Untuk meningkatkan pengetahuan, sikap dan keterampilan aparatur pemerintah desa agar dalam pelaksanaan tugas dan fungsinya dapat lebih berdayaguna dan berhasilguna.

  1. Tujuan Khusus

 Setelah mengikuti kegiatan, diharapkan peserta memiliki kemampuan sebagai berikut

  • Memahami manajemen pemerintahan desa.
  • Memahami tentang Kearifan Lokal dan Pelestarian Lingkungan Hidup
  • Terampil dalam penyusunan perencanaan pembangunan desa
  • Terampil dalam pengelolaan keuangan desa.
  • Terampil menyusun Rencana Kerja Tindak Lanjut (RKTL) suatu kegiatan.
  • Memiliki keterampilan, sikap dan Ilmu pengetahuan yang setara dengan SD (Paket A), SMP (paket B) dan SMA (paket C)

D. HASIL KEGIATAN

Hari/Tanggal : 25 s/d 28 Juli 2016
Nama Kegiatan : Peningkatan Kapasitas Perangkat Desa dan Masyarakat Melalui Program Paket A, Paket B dan Paket C Gelombang Ke 1
Keterangan : Tempat Pelaksanaan di Aula PKBM az zahra. Acara di buka oleh Kabid PLS Dinas Dikpora Kab. Kepahiang.

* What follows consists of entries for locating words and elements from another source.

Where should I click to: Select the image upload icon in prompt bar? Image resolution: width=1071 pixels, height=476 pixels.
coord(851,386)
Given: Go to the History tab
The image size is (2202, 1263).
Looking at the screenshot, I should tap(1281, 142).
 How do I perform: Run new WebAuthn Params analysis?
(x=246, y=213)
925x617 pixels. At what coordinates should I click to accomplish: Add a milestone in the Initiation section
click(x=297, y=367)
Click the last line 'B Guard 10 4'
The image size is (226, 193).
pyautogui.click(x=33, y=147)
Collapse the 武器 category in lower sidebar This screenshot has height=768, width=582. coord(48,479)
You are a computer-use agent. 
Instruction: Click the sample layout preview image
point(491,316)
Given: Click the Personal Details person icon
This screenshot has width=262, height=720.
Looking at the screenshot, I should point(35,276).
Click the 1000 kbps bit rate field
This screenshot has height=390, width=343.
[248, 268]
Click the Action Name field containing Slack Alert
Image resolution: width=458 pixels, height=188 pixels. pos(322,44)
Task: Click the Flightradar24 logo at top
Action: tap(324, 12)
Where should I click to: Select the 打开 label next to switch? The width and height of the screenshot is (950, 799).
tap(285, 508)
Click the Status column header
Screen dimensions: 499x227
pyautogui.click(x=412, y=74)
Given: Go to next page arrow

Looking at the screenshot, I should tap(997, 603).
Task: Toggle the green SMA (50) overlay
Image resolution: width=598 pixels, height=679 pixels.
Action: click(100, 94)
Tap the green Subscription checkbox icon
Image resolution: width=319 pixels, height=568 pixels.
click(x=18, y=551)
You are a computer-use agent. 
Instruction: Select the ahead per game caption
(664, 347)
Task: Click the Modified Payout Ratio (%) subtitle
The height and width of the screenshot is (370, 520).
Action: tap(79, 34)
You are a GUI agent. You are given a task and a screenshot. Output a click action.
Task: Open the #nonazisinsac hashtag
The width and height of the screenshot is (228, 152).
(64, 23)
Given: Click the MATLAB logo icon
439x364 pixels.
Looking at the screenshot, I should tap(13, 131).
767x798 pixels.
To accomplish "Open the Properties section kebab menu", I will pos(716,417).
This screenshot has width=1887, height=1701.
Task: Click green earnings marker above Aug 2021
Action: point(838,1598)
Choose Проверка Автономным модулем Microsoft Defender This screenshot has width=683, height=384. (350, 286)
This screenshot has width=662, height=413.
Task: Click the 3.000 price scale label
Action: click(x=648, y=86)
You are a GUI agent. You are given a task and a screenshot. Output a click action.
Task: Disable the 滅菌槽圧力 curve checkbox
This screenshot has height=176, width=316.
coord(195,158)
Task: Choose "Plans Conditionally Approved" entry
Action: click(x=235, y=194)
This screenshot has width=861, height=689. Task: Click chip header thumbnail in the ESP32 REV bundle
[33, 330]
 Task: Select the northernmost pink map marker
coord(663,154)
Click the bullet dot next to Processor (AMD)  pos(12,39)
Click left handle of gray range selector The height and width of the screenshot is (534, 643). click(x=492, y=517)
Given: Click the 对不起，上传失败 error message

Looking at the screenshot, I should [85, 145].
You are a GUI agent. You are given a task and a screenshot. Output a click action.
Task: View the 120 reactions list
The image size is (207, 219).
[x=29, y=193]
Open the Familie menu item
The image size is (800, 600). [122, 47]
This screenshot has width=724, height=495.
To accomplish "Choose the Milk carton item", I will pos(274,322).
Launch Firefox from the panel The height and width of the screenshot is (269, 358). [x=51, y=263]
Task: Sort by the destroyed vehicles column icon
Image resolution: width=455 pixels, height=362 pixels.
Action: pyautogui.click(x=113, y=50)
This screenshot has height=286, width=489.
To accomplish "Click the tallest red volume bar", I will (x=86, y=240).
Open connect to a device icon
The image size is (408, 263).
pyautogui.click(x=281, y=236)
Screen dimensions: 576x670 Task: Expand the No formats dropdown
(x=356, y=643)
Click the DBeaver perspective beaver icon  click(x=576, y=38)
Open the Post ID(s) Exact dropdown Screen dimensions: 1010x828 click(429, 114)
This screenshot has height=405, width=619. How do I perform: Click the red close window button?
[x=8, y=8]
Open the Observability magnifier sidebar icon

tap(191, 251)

Peserta yang hadir sebanyak 33 Orang. Narasumber berjumlah 10 orang berasal dari Tutor-Tutor di PKBM Az zahra Kepahiang.

Dokumentasi

Hari/Tanggal : 11 s/d 14 Agustus 2016
Nama Kegiatan : Peningkatan Kapasitas Perangkat Desa dan Masyarakat Melalui Program Paket A, Paket B dan Paket C Gelombang Ke 2
Keterangan : Tempat Pelaksanaan di Balai Desa Mekar Sari Kecamatan Kabawetan. Acara di buka langsung oleh Kabid PLS Dinas Dikpora Kab. Kepahiang dan di hadiri oleh Camat Kabawetan.

Peserta yang hadir sebanyak 23 Orang. .

  Dokumentasi

 

 E. PENUTUP

Keberhasilan sebuah program selain ditentukan melalui pemantapan sasaran juga melalui kerjasama yang baik antara pihak-pihak yang terkait, artinya laporan kegiatan ini adalah sebagai bahan pengambil kebijakan bagi mitra kerja khususnya instansi pemerintah yang berhubungan dengan program ini.Atas segala perhatian dan kerjasamanya, kami sampaikan terimakasih.